__What is required__: Restate the part of the passage on group litigation costs below that opens with the words "The decision was appealed" and closes with "costs was made.", swapping "overturned" for "reversed".

British Coal Chronic Obstructive Pulmonary Disease Litigation

It may not always be appropriate to apply a reduction to the common costs in a claim where the claimants were the successful party, even though a number of the claimants may not win on their individual cases. Below is an extract from Afrika regarding this claim:

“Turner J ordered the defendants to pay the costs of claimants, who had not discontinued and persevered to the end of litigation, but lost their cases on their own individual facts. No doubt any such order as that would be highly exceptional but it shows the wisdom of not having any a priori rule for discontinuing claimants in group actions which takes effect before the outcome of common issues is known.”

Kupeli v Kibris Turk Hava Yollari Sirketi (trading as Cyprus Turkish Airlines) [2018] EWCA Civ 1264

There were 838 claimants that for the purposes of a preliminary trial were split into 3 categories. Lead claimants were chosen and there were 16 issues identified to be addressed. By the time the trial was due to start only 1 issue remained to be decided. It was decided the claims under categories 2 and 3 had failed. There were a remaining 76 claims to be decided upon in category 1. The claims settled for a modest sum. The claimants’ were found to be the successful party as ‘they will receive a cheque from the defendant’. The claimants were awarded 33% of their costs.

The decision was appealed on several basis including the argument that given c.94% of the claims had failed the award off 33% was wrong. It was considered that the litigation should be looked at as a whole, it was clear that there was success on both sides and therefore the decision was overturned and no order for costs was made.

‘where the concept of overall "success" may be a necessarily ambivalent concept (as in a complex group claim trial, in which opposing parties each have considerable success), a search for an overall "winner" may be a largely fruitless exercise. In any event, it is clear from CPR Rule 44.2 that, in assessing costs as between parties, the court must first determine whether to make a costs order at all’.

__Dataset section__:

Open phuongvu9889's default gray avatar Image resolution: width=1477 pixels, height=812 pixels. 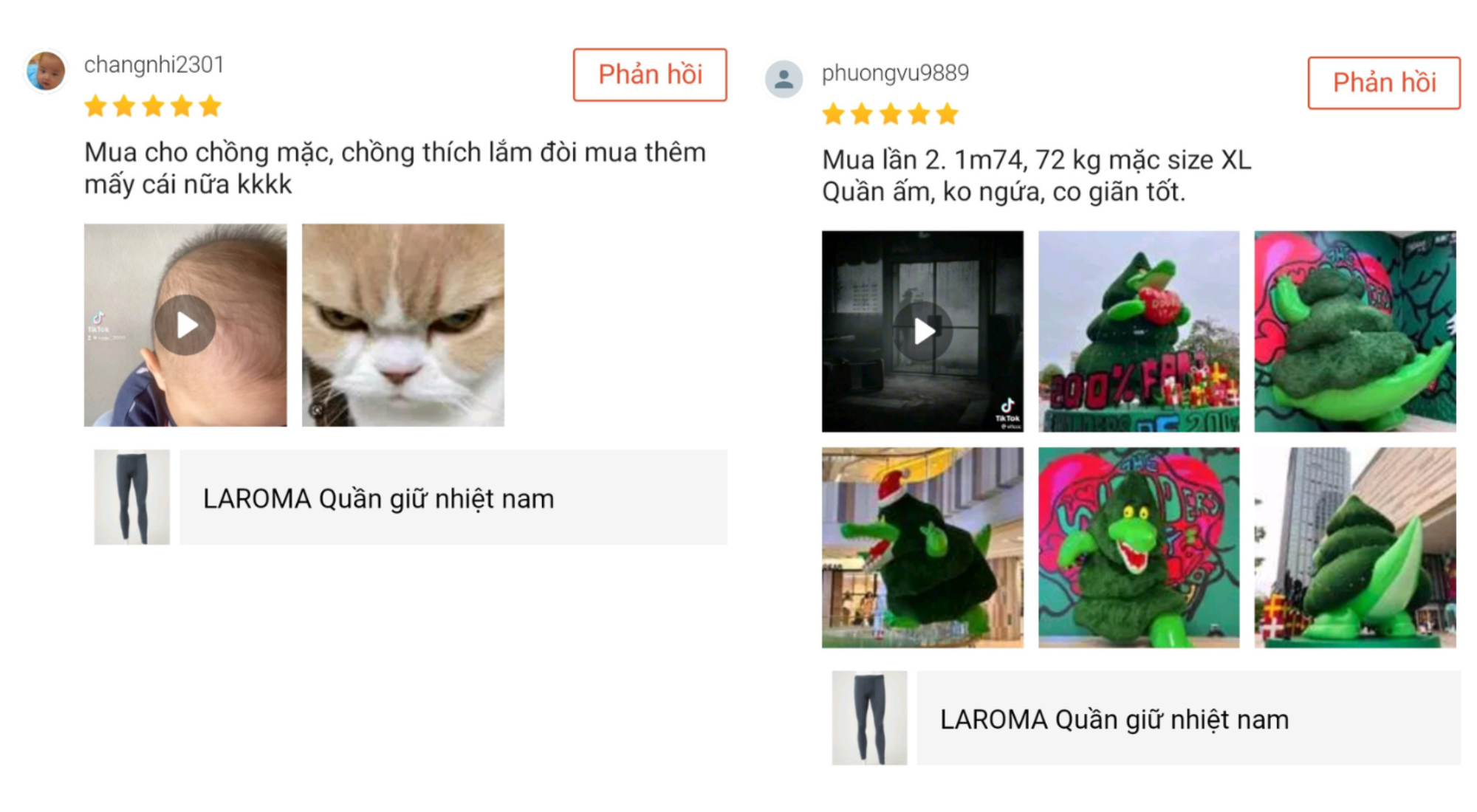point(784,79)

__Exercise response__:
The decision was appealed on several basis including the argument that given c.94% of the claims had failed the award off 33% was wrong. It was considered that the litigation should be looked at as a whole, it was clear that there was success on both sides and therefore the decision was reversed and no order for costs was made.